Two weeks into the trial, evidence surfaced that showed Biggs had a criminal record. Fearing this could sway the jury, the judge halted the trial and ordered Biggs to stand trial at a later date.
The trial went on for months and included testimony from bank officials and the train driver, Jack Mills, who took the stand and told the story of the robbery and the injury so severe he wasn't able to continue working. John Daly, who was implicated because his fingerprints were found on the Monopoly game, was acquitted during the defense proceedings in March 1964. His lawyer petitioned that the fingerprints could have been on the game prior to it being at the farm.
On March 25, 1964, the jury found all of the accused guilty of conspiracy to rob, and Tom Wisbey, Roy James, Charlie Wilson, Bob Welch, Jim Hussey and Gordon Goody were found guilty of robbery with violence.
Sentencing wouldn't be set down until Biggs' retrial, however, which was scheduled for April 8, 1964. His retrial only took seven days, and the jury swiftly found him guilty. On April 16, 1964, sentences were handed out by Justice Davies, who was heavy-handed due to the violence against Jack Mills.

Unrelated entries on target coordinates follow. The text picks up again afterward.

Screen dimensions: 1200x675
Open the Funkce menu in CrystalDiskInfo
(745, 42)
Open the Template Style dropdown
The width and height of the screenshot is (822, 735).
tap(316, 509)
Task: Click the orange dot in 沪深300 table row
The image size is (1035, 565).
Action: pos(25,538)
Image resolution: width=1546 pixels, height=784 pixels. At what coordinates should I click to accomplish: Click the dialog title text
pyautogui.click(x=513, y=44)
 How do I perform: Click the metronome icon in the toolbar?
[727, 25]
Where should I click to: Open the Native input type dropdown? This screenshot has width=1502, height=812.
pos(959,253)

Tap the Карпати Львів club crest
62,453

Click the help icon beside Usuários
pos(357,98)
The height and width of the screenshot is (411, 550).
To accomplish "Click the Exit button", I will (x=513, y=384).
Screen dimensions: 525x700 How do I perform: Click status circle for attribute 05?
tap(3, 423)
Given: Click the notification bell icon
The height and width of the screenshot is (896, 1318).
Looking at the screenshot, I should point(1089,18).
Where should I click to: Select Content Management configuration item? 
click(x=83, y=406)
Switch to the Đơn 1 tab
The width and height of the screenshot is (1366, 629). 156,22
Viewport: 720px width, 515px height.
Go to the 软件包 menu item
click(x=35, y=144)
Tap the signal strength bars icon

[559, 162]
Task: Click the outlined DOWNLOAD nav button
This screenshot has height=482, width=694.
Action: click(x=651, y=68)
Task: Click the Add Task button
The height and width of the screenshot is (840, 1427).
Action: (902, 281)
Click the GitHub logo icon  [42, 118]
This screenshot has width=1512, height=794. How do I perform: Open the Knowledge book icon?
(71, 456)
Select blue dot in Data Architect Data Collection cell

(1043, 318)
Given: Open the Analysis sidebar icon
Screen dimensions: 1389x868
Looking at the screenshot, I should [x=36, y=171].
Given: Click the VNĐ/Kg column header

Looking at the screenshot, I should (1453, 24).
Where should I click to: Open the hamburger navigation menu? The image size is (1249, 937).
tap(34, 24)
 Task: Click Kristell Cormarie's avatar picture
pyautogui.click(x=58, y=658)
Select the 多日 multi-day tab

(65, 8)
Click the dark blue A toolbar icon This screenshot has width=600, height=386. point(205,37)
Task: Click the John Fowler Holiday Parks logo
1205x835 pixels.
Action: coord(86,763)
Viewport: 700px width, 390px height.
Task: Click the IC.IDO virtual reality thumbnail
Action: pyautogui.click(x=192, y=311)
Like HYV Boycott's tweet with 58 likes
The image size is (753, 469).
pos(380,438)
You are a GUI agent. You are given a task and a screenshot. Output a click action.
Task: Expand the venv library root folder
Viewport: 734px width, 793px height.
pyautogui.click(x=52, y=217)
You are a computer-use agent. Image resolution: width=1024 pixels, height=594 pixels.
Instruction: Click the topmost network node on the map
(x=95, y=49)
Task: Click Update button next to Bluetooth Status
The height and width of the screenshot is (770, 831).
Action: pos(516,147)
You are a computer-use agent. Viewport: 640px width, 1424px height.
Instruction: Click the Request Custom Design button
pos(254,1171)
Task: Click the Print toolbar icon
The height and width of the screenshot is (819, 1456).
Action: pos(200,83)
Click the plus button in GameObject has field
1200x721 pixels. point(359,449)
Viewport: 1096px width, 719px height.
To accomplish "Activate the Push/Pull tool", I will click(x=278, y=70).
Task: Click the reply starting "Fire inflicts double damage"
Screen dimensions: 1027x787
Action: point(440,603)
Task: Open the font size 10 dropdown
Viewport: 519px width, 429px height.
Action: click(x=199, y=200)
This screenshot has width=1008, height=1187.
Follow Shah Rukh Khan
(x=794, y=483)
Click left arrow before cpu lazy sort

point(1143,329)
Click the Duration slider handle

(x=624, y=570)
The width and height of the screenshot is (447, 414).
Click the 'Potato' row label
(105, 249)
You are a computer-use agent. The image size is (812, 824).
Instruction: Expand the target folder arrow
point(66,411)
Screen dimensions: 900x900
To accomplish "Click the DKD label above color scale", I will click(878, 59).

The men received 30 years apiece with few exceptions. John Wheater, who arranged the safe house, received three years; Roger Cordrey received 20 years; William Boal received 24 and Brian and Leonard Field each received 25. After appeals, Cordrey and Boal's sentences were reduced to 14 years each, and Brian and Leonard Field each had their sentences reduced to five years.
Buster Edwards, Bruce Reynolds and Jimmy White were all found and jailed by 1969. Edwards fled to Mexico but turned himself in three years after the crime. After five years on the run, the mastermind Reynolds was captured and sentenced to 10 years in prison.
The robbers were placed in prisons across the country, and in August 1964, Charlie Wilson, incarcerated in Winson Green maximum-security prison, was the first of the gang to escape. He was recaptured in 1968.
Biggs was sent to Wandsworth prison -- Britain's version of Alcatraz. Only 15 months after arriving at Wandsworth, Biggs escaped in a furniture van and became Britain's most notorious fugitive. He underwent plastic surgery to disguise his face and fled to Australia and eventually Brazil, where, in 1970, he settled in as "Michael Haynes."
Biggs evaded return to the U.K. for more than three decades amidst attempts to extradite him: Once in 1974 when Slipper showed up at his door, and again in 1981 with a kidnapping attempt by British ex-military.
In 2001, an ailing Biggs, the man who had almost gotten away with it, voluntarily returned to the U.K. to serve the remaining 28 years of his sentence in a Norwich jail for elderly inmates. He outlives his rival, Jack Slipper, who passed away in 2005.
The renowned Monopoly game is on display at the Thames Valley Police Museum.